An epic known as the Manas is still central to the
national identity of the Kyrgyz people. It runs to 500,000 lines. It recounts
the story of a hero khan who fought off his people’s enemies and unified tribes
to make a nation, and of his son and grandson. The epic is studded with dreams,
which are often “omens” containing prophecies.
The Manas is
transmitted through oral narration, by a special type of master singer, known
as the manaschi, who recites the verses and is sustained and
reinforced by the lively responses of his audience. He is not simply performing
an extraordinary feat of memory, though years of memorization are involved;
each performance of the Manas will introduce fresh words, because this
is a living entity, not something frozen in a canonical text.
Taking on the obligations of a manaschi, a singer or teller
of this longer-than-Homeric epic, is clearly only for a few. Typically, the
singers-to-be are called to their vocation by dreams in which a great manaschi of
the past, or a character from the epic, appears to them. Some of those who
receive dream visitations of this kind are reluctant to take on the arduous
apprenticeship and demanding duties of the role; they may receive successive
visitations, developing into an offer they can’t refuse. For example, they may
be told they will fall ill or lose the use of their limbs or their voice if
they do not carry the immense and ancient song.
A famous manaschi, Sayakbay Karalaev (1894-1971) received his
calling in a big dream involving an encounter with the hero of the
epic, Manas, and his wife and companions. In his early twenties,
traveling on the road to Orto-Tokay, he was stunned to see an old black boulder
transformed into a great white yurt. He heard a loud noise coming from the sky
and fainted with terror.
When he woke – inside his dream vision – he entered
the yurt, and was offered food by the wife of Manas. When he left the yurt he
was greeted by a man who told him, “We are happy to meet you.” The man
introduced himself as another of the heroes of the epic: “”I am Bakai,who finds
the way in the dark and words of wisdom when necessary.” He offered the
singer-to-be the special food of Manas. As he swallowed the food, Sayakbay took
into himself the gift of singing and of memory required to take up his new
work.,
Danish anthropologist Maria Elisabeth Louw interviewed
contemporary Kyrgyz about their dreams and reports a continuing widespread
belief that the ancestors appear to us in dreams and that dreams can provide
foreknowledge of the future. She reports that dreams are widely regarded – even in relatively
secular Bishkek, the capital of Kyrgyzstan – as the main way God keeps in touch
with people. “Certain dreams are seen as ayan, omens or direct signs sent
by the ancestors, and ultimately by God, which can help people to make the
right decisions and choices in life – if they know how to interpret the
omens.” [1]
One of the markers of the dream that is ayan, an omen,
is that sensory impressions are unusually strong, including the sense of smell
or taste, and that these impressions linger after waking.

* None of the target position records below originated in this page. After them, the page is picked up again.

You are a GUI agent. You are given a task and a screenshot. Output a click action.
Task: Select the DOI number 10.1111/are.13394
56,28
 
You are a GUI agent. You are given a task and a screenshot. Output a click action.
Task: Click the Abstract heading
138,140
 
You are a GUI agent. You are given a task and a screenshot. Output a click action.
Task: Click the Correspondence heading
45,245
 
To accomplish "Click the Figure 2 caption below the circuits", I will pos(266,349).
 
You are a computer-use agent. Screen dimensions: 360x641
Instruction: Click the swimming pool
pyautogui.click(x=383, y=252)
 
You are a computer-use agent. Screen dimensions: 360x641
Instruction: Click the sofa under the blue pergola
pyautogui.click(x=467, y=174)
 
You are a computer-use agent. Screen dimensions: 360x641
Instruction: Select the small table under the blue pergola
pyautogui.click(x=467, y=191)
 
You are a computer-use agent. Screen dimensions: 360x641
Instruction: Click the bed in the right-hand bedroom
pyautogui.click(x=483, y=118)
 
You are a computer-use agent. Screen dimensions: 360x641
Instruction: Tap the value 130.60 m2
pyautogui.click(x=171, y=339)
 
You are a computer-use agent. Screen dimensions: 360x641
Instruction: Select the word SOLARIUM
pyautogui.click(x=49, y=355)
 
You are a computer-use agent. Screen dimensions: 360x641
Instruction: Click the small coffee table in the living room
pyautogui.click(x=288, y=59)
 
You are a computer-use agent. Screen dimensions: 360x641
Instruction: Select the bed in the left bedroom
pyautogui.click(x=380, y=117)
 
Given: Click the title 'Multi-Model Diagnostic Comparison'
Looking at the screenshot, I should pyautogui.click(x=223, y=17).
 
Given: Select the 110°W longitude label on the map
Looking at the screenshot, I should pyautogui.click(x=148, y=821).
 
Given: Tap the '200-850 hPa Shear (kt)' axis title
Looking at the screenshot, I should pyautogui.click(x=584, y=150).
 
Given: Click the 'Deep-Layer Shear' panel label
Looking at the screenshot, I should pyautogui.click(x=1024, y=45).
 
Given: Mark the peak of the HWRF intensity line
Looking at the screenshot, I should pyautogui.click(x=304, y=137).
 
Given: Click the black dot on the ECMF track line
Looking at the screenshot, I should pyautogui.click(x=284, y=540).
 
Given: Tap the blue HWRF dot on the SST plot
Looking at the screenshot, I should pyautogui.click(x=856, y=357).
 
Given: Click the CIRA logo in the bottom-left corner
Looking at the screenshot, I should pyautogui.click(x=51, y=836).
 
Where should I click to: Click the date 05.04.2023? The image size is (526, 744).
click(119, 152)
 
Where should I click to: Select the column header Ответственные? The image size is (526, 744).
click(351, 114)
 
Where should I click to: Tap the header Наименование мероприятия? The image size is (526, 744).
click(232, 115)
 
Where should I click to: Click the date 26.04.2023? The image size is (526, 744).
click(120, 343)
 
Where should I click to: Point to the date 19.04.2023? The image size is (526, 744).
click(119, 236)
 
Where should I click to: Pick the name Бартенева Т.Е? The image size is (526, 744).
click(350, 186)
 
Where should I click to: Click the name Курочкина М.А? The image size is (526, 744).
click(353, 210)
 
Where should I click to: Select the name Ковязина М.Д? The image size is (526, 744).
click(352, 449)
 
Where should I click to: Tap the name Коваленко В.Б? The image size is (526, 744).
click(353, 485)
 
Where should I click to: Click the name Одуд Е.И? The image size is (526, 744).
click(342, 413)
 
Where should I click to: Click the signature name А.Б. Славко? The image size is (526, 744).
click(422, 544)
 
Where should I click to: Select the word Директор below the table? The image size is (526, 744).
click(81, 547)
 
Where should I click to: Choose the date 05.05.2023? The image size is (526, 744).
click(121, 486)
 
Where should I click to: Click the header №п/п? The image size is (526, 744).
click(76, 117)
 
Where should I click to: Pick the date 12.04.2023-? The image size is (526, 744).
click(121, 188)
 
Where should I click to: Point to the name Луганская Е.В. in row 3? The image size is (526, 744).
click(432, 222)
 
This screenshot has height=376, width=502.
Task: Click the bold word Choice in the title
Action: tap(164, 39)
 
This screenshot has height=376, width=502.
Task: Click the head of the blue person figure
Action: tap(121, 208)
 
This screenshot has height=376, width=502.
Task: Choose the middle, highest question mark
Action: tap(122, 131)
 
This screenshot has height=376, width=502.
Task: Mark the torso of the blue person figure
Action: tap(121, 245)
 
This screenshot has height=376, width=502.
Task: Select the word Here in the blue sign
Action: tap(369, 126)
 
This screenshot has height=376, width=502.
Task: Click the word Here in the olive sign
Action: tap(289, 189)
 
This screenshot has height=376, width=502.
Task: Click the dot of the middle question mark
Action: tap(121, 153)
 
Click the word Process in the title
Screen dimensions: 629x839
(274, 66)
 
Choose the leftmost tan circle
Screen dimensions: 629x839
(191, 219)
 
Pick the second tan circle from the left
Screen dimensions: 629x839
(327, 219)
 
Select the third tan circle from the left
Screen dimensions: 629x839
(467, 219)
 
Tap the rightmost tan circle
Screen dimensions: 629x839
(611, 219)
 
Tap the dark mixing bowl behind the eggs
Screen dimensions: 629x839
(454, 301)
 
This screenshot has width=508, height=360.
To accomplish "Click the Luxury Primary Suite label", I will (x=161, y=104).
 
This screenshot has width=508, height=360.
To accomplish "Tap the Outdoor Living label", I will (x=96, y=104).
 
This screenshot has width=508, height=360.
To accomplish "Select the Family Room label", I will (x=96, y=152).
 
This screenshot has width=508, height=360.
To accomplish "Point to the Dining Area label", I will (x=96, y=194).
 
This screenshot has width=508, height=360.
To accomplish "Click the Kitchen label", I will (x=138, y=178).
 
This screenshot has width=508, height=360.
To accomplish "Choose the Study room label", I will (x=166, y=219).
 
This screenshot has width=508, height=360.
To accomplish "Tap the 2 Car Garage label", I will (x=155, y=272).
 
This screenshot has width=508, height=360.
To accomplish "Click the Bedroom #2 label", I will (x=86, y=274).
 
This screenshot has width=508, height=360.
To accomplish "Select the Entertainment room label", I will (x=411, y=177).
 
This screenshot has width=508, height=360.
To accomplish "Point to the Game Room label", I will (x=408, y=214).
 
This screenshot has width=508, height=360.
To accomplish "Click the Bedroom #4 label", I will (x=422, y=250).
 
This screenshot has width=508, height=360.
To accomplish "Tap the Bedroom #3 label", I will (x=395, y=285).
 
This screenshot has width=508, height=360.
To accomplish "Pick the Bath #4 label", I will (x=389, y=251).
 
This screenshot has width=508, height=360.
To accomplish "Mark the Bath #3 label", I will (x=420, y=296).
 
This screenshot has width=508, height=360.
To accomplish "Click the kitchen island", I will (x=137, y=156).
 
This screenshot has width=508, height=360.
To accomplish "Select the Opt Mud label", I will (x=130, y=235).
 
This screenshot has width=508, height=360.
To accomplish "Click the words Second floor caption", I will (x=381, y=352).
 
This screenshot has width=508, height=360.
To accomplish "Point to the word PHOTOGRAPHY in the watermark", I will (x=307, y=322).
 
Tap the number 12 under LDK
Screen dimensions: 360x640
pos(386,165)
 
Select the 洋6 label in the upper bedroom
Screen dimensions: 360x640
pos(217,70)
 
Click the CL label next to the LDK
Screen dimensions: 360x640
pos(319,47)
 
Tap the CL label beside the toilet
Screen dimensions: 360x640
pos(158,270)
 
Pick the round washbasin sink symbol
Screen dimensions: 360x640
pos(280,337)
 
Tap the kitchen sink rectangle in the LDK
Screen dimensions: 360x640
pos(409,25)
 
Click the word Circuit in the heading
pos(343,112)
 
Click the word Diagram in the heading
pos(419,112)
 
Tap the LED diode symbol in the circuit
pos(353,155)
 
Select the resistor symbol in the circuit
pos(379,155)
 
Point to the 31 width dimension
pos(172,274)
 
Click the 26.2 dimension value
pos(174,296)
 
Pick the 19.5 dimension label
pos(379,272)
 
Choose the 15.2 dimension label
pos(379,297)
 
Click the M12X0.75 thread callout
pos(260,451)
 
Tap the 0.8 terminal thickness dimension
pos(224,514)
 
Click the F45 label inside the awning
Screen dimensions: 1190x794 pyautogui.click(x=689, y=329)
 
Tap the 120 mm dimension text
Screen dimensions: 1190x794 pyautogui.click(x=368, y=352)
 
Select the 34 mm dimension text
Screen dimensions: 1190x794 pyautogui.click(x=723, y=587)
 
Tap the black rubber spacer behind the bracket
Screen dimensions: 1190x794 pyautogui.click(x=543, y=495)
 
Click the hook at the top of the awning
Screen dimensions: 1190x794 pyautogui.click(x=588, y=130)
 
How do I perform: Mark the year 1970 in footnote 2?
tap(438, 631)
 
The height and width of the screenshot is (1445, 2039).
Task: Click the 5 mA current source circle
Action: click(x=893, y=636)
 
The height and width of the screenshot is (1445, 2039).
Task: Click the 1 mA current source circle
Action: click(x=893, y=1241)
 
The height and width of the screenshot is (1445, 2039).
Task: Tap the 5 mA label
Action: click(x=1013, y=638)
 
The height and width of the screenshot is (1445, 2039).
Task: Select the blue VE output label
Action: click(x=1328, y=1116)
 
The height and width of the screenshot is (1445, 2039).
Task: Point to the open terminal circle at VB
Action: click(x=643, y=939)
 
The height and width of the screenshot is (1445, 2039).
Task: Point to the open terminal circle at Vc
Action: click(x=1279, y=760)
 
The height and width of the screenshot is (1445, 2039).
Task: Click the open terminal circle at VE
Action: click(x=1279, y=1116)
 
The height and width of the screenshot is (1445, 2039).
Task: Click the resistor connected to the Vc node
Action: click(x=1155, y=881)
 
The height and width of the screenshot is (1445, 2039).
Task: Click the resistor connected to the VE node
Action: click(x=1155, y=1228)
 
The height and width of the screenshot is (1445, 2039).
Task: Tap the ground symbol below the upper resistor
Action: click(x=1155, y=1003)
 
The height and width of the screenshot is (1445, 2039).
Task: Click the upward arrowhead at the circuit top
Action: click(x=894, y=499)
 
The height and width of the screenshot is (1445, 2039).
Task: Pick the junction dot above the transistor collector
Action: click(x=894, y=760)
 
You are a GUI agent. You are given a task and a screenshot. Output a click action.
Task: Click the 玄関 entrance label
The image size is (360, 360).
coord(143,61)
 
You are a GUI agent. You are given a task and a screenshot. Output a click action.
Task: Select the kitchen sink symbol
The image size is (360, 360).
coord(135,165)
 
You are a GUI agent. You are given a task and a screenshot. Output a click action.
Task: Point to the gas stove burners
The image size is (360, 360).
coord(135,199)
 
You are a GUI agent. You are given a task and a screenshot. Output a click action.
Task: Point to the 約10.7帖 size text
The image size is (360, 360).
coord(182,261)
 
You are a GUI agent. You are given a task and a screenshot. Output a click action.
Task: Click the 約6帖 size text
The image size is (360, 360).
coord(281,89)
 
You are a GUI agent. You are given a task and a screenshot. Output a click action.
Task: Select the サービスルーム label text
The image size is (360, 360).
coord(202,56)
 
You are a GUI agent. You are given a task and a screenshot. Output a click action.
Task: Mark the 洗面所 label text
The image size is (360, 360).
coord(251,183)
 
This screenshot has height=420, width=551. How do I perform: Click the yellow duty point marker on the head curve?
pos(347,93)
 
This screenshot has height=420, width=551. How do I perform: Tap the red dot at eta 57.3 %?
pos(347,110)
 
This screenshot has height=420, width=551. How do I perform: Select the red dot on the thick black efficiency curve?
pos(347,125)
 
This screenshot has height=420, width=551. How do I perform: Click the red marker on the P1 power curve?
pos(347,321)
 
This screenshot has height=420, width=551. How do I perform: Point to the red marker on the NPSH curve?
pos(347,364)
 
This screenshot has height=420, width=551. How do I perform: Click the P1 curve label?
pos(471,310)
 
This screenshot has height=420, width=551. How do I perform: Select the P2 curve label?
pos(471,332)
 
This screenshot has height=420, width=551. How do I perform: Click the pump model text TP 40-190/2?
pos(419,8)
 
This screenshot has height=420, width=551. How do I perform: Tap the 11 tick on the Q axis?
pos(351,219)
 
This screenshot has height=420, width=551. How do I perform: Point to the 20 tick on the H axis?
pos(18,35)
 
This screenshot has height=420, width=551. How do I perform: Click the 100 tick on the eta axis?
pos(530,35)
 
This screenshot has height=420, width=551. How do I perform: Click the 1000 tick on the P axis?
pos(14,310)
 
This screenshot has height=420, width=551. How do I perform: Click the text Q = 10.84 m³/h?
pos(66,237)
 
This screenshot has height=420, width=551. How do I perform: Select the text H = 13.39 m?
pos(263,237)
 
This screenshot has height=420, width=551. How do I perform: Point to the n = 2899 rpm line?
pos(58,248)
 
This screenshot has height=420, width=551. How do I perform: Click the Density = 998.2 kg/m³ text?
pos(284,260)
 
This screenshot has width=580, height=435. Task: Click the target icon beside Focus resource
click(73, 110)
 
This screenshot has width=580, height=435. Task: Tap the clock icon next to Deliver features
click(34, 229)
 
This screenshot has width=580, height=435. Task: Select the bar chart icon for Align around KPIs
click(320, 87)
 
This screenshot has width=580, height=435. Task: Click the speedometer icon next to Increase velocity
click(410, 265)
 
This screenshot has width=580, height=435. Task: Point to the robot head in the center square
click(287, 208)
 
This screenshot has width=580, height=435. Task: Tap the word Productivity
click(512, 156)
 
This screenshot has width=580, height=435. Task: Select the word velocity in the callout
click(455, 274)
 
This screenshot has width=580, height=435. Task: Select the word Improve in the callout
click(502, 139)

Dream visitations by an arbak – the ghost” or
“spirit” of a deceased relative or ancestor – are commonplace, and may
influence family decisions. Thursdays and Fridays are regarded as
favorite visiting days for the ancestors, who like to check on how the family
is doing; in Muslim households, verses of the Koran are often recited on these
evenings.
Sayakbay's dream of meeting a family of spirits inside a stone echoes through other cultures. In an Icelandic story from the 13th century, a powerful spámaðr (prophet, wizard) has a stronghold inside a stone. [2]
References
1. Maria Elisabeth Louw, "Dreaming up Futures. Dream Omens and Magic in Bishkek" in History and Anthropology vol. 20, np.3 (2010)
2.Þorvalds þáttr víðförla. Excerpted and translated in Georgia Dunham Kelchner, Dreams in Old Norse Literature and Their Affinities in Folklore (Cambridge: Cambridge University Press, 1935) pp. 34, 125.